San Antonio Police Officer Crane scowled. “Bastards got Easy Axe. Should never have been let out of a cage.”
“Easy Axe?” Lucy asked.
“Judge Eleanor Axelrod,” Crane said with a snort. He was about to continue, but Donnelly cut him off.
“This is a gang-related battle, not directly Texas Mexican Mafia, but the Sanchezes may have gone over or have an allegiance agreement. The younger brother has extensive ties to the drug cartels in Mexico, and we believe that he’s the one who took the hit on one of the TMM’s rivals. It’s going to continue to escalate if we don’t shut this down.”
Donnelly looked at Lucy. “Kincaid, you’re with me this time, you and French. If the girls are in the house, and we believe they are, they may only speak Spanish. They’ll be more comfortable with a female Spanish-speaking cop.”
“Yes, sir.”
“Quiroz, you’re with Crane and Everston in the back. Rollins and Butcher, back me up. If sister answers the door, I’ll be sending her to you to secure. Our intelligence says that there are only those five people inside, three adults and two children. However, the brothers are prone to bringing home women, so there may be others—hostile or a package, I don’t know.”
That was a new one for Lucy—Donnelly was the only person she’d met who’d called hostages “packages.” But she wasn’t surprised—every unit seemed to have a different term for suspects and for innocents.
“Questions?” Donnelly asked.
“Age of the minors?” Quiroz asked.
“Seven and eleven.”
Crane said, “Let’s rock-and-roll.”
They were in full protective gear, except for helmets. As soon as they left the tactical truck they fanned out to their assigned posts. Donnelly rapped loudly on the door. “Federal agents, we have a warrant. Open the door.”
There was movement in
side, and Lucy saw a pair of large, round brown eyes looking at her through the blinds. She motioned to Donnelly, and he nodded that he’d seen the child.
Donnelly repeated the command in Spanish and Lucy winced. His Spanish was rough and threatening. She took the liberty of talking to the girl directly.
“My name is Lucy, and it would help if you could open the door, please,” she said in Spanish. “Your mommy isn’t in any trouble.
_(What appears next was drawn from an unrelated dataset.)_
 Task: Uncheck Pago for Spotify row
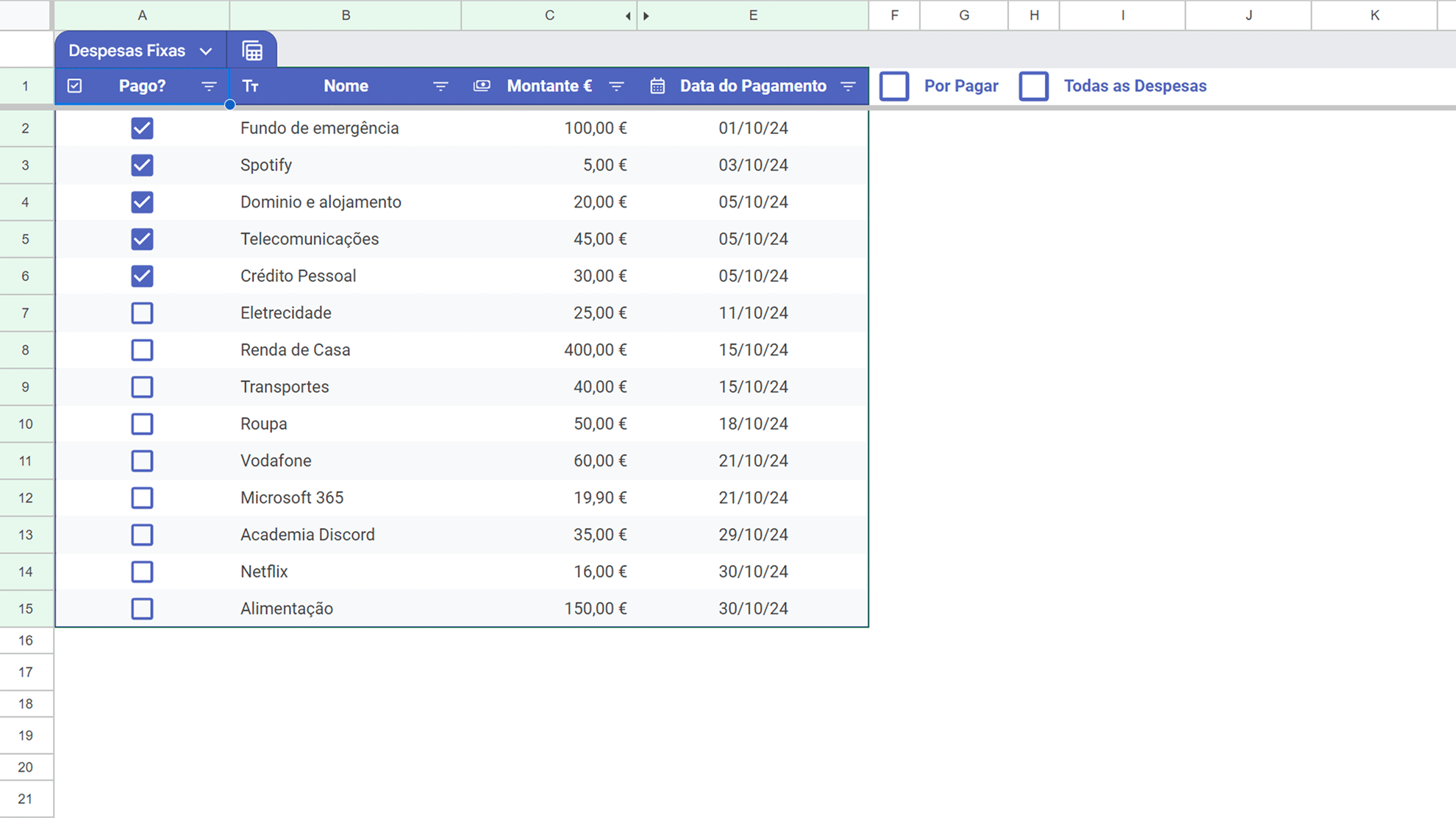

But we need to come in.”
It was clear Donnelly didn’t understand exactly what she said, but the girl did, and she dropped the blinds. She undid the chain before a loud female voice shouted in Spanish, “Bella! Get away from the door!” Then she shouted at Donnelly in English, “Go away, you got nothing on me.”
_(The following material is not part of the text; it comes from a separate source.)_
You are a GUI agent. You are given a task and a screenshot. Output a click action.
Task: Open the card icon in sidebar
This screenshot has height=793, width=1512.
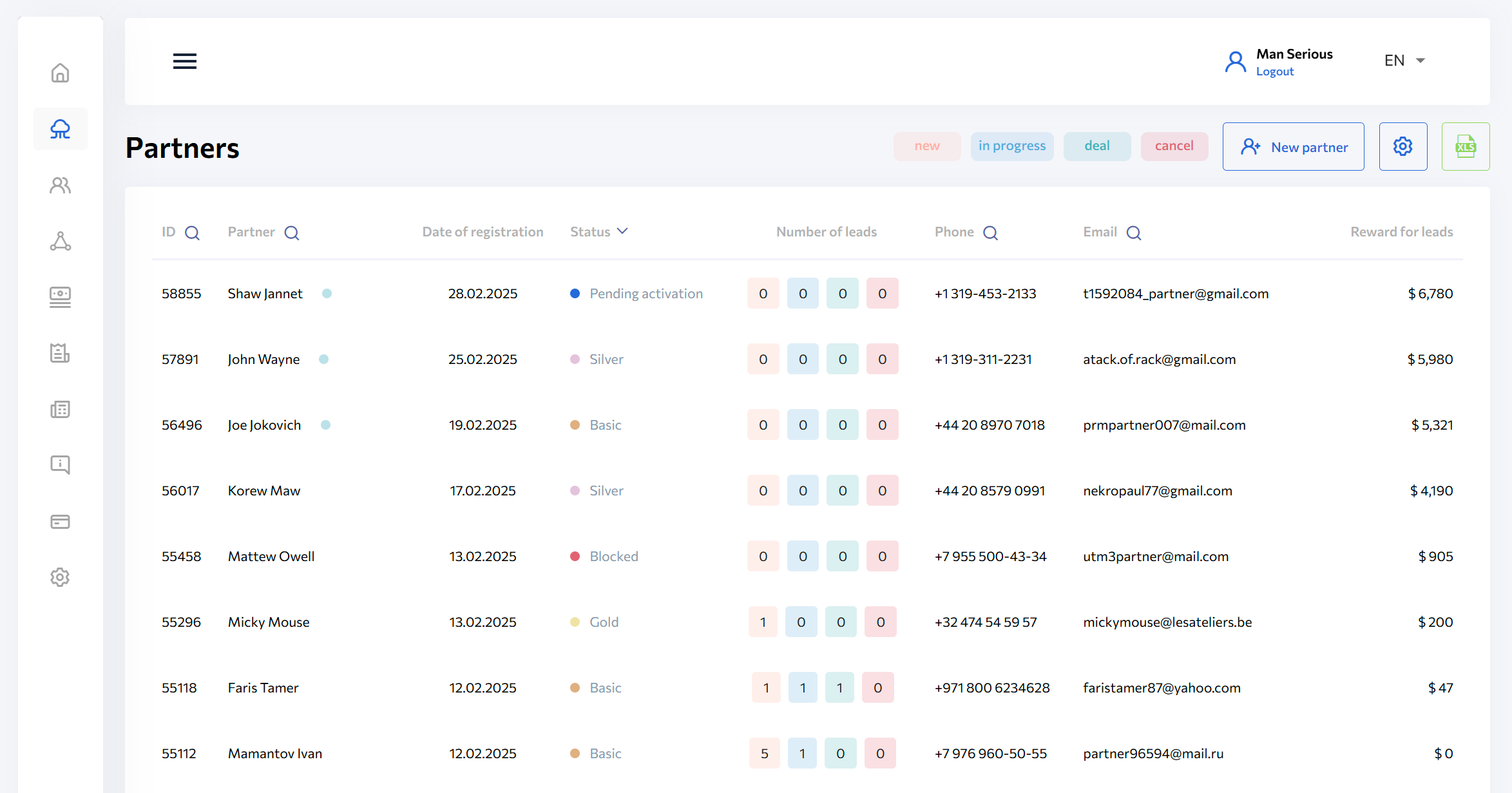point(60,522)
“Ms. Borez, we have a warrant for the arrest of George Sanchez and Jaime Sanchez. We know they’re inside.”
“They’re not here.”
“We need to come in and look for ourselves.”
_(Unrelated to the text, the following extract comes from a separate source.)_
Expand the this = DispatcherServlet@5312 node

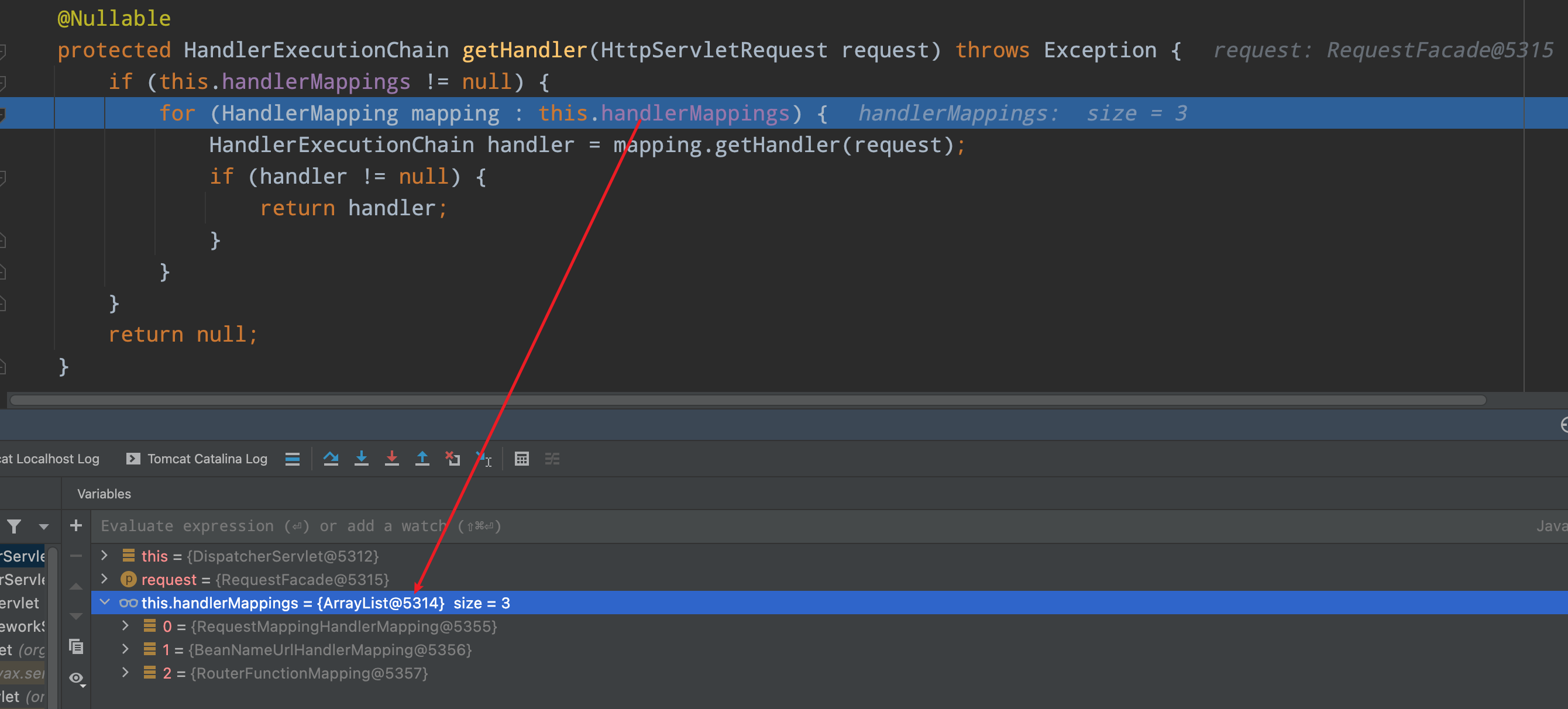point(104,556)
“I don’t have to let you in. I know my rights.”
“We have a search warrant, Ms. Borez. Make this easy on yourself and your kids.”
In her earpiece Lucy heard Crane say, “One of the suspects is climbing out the bathroom window.”
“Rollins, you and Butch take him,” Donnelly said into his mike. He nodded to Lucy and French. “Cover me.”
Gun drawn, Donnelly tried the door. It wasn’t locked thanks to the little girl, and he pushed it in.